Some fresh reporting from Michigan indicates that there is still quite a bit of certainty ahead for a health care tax scheme with big ERISA preemption considerations as it ropes in self-insured group health plans. (See 11/23/12 blog post for prior reporting on this subject.)
While industry observers wait on a federal appeals court to rule on whether the state state’s Health Insurance Claims Act (HICA) violates federal law, there is one open question that appears to be settled, which is that the tax will not sunset at the end of the year as originally intended.
Governor Snyder is expected to sign legislation (SB 335) as early as this week that will extend the sunset provision for four years. So this “temporary” tax sure has a permanent feel to it.
A proposal to hike the one percent tax was stripped from the legislation but that does not necessarily mean that it not going happen. That’s because the Legislature has finalized the state’s 2013-2014 budget assuming $400 million in revenue coming from the HICA tax.

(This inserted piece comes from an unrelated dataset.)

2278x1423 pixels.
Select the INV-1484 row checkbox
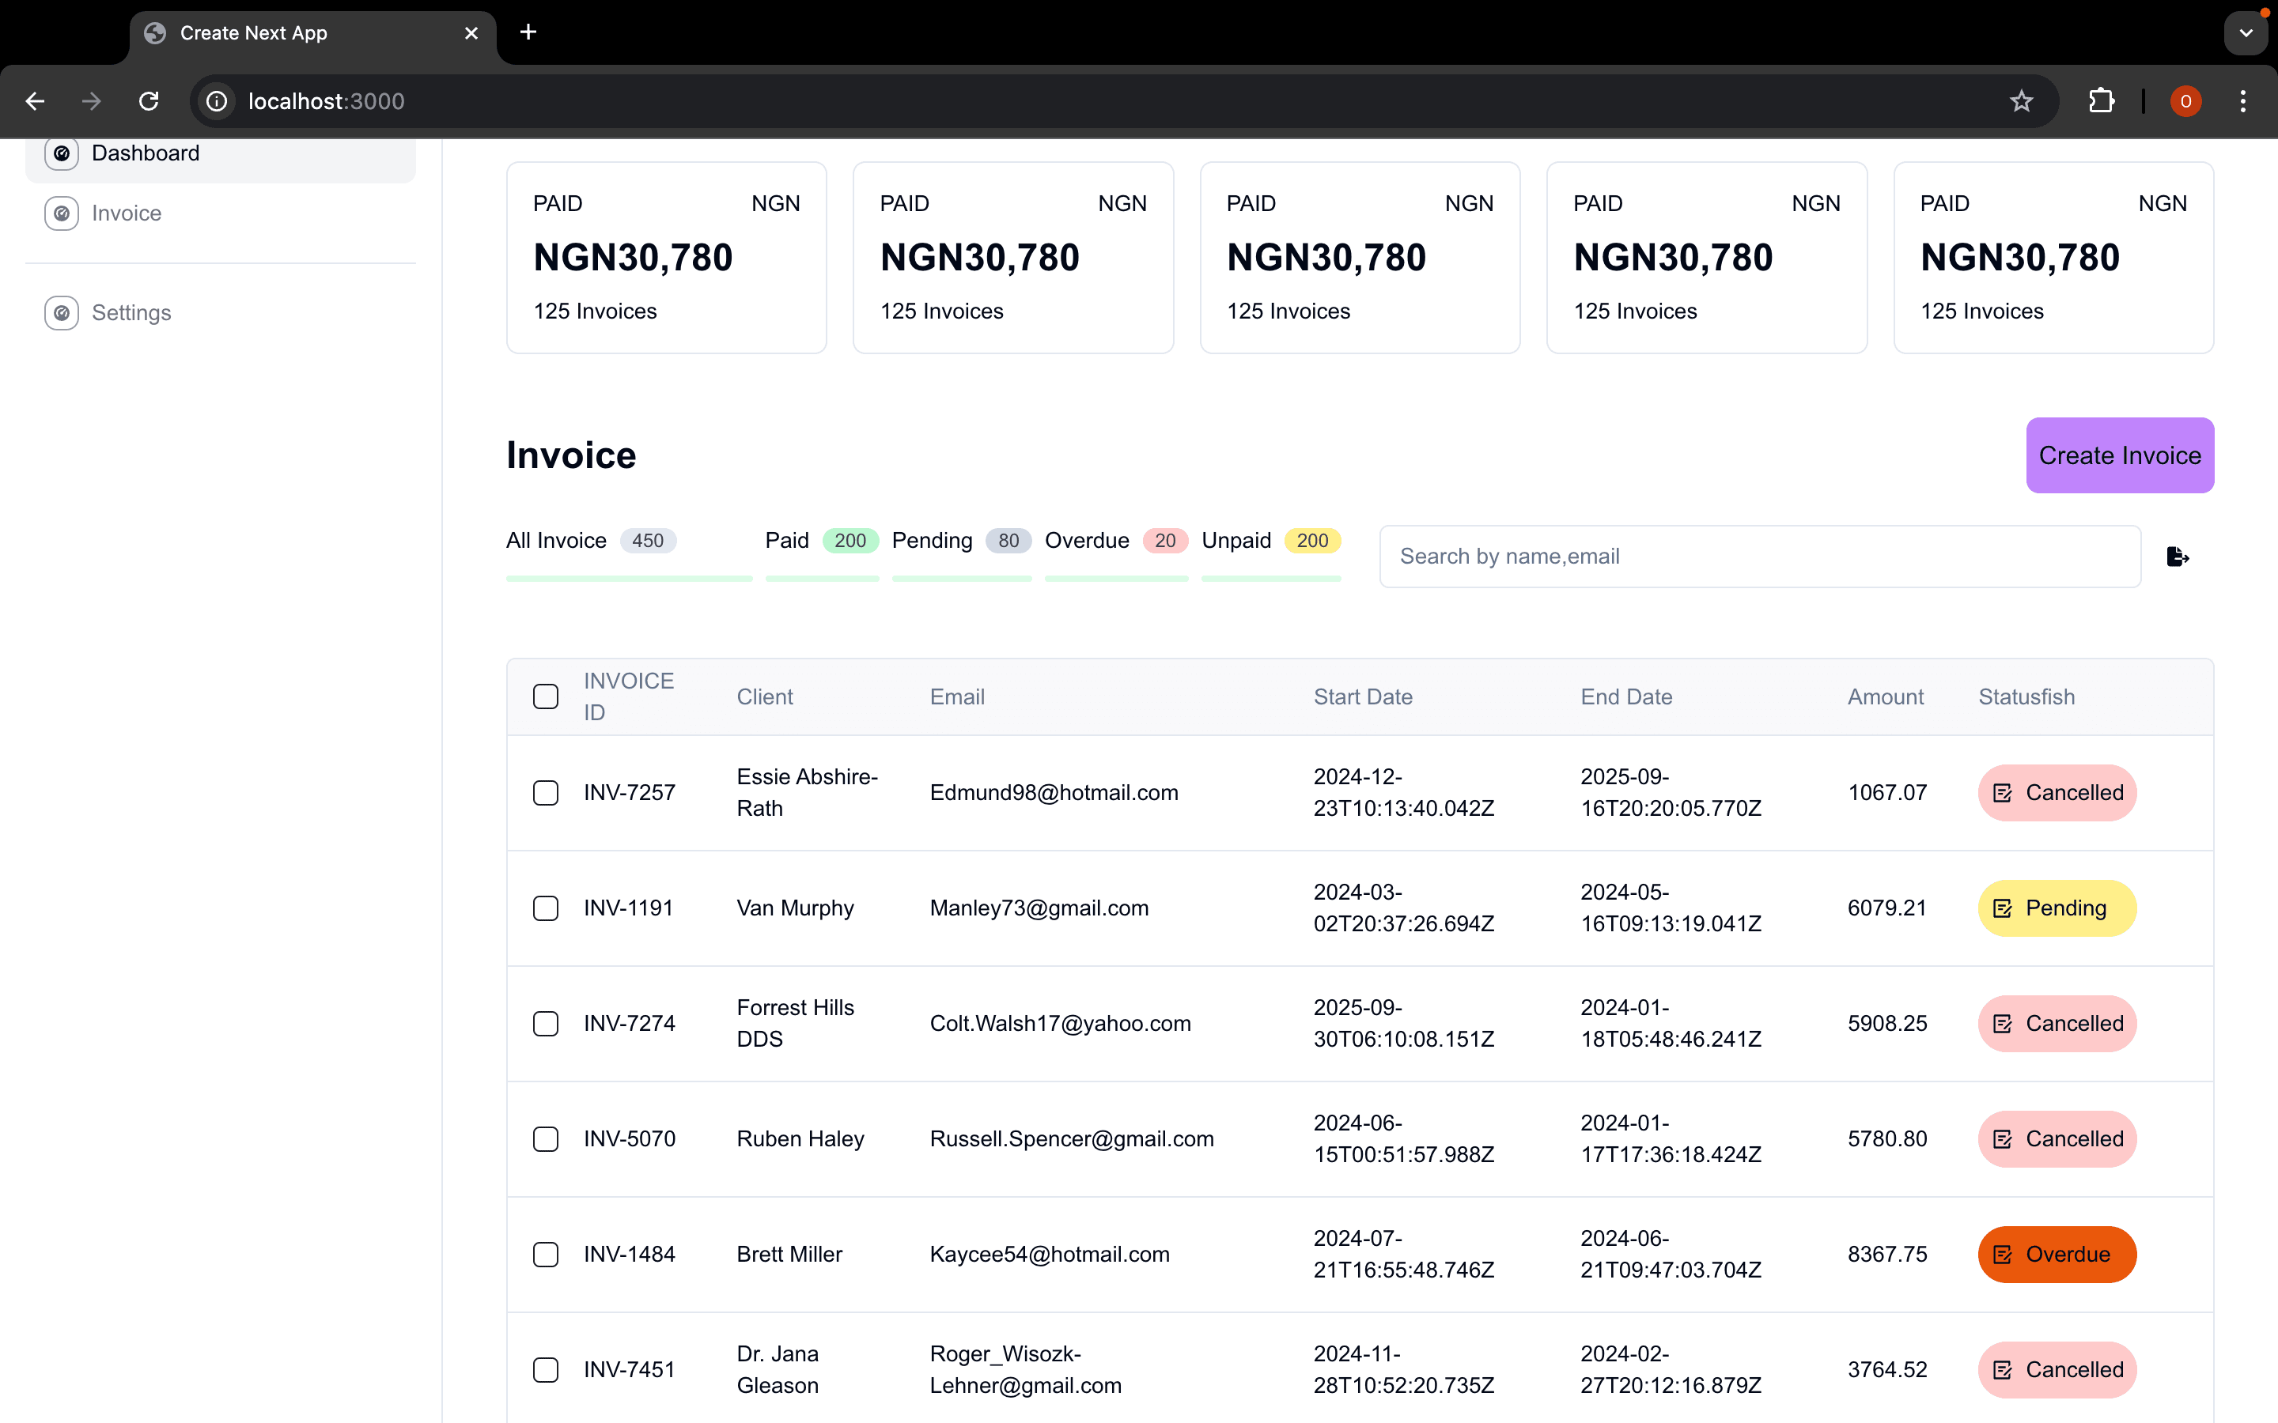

The problem is that number likely overestimates revenue by at least $130 million based on the current year’s tax receipts. Legislators hope to fill this revenue gap by tweaking the state’s no fault auto insurance system and related new vehicle fees, but if this is not done by October, they will be forced to pass what is known as a “negative supplemental appropriates bill” and the heat with again be on again to increase the HICA tax.
Last year, this blog spoke to a major multi-self-insured employer based on Michigan to gage how they have adapted to the HICA tax. The response regarding the economic affect was largely expected – essentially that it raised the cost of doing business but that it has not prompted them to reconsider being self-insured.
Absence intervention by a federal appeals court, it will be interesting to see whether this ERISA preemption assault can be quarantined with the Michigan state lines.